What this task involves = It would help if you retyped the data exactly, leaving out the pictures.

Materials provided =
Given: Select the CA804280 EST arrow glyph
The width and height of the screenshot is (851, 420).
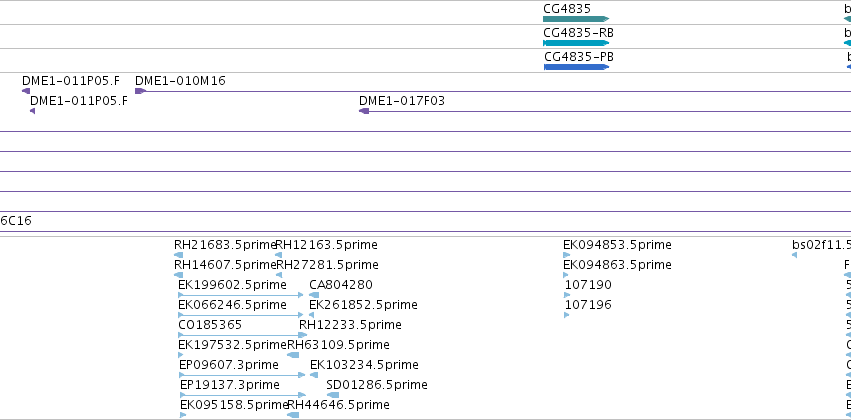Looking at the screenshot, I should pos(314,295).
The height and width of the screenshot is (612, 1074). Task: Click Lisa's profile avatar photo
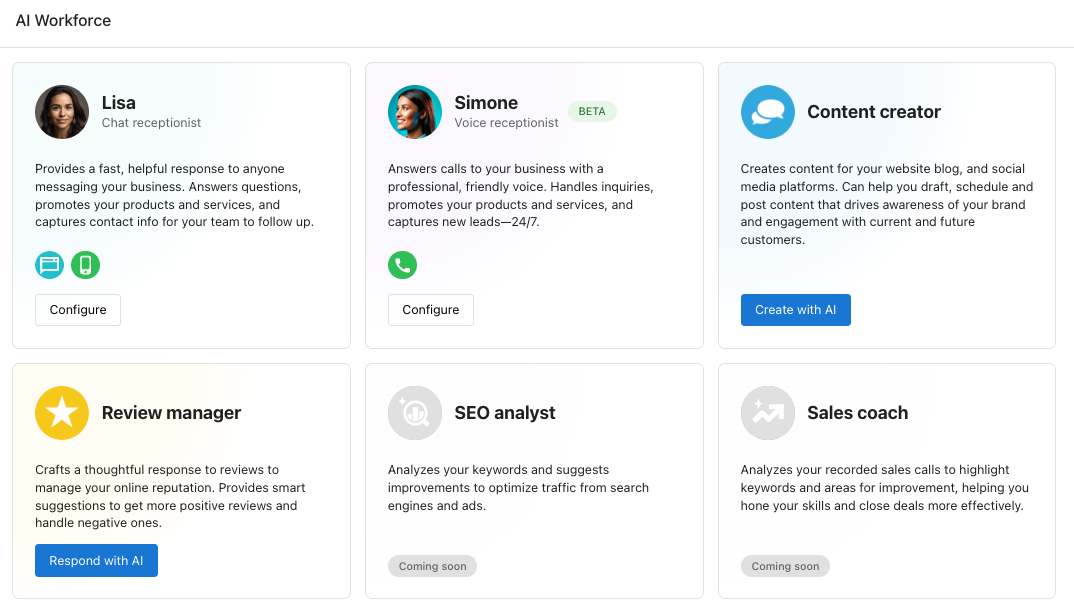[62, 112]
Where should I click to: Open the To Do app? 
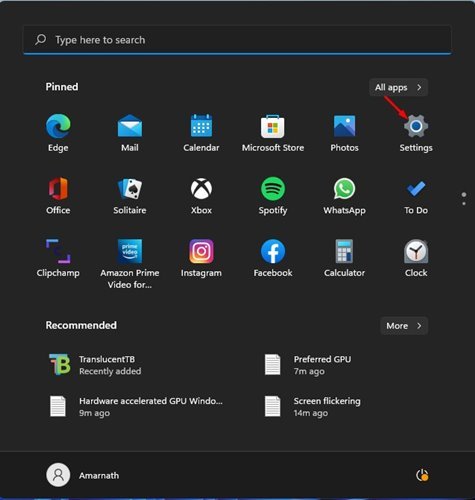pos(416,196)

Result of this task =
Given: Select the CA804280 EST arrow glyph
The width and height of the screenshot is (851, 420).
Looking at the screenshot, I should pos(314,295).
The height and width of the screenshot is (612, 1074). Task: Click Lisa's profile avatar photo
[62, 112]
Where should I click to: Open the To Do app? 
pos(416,196)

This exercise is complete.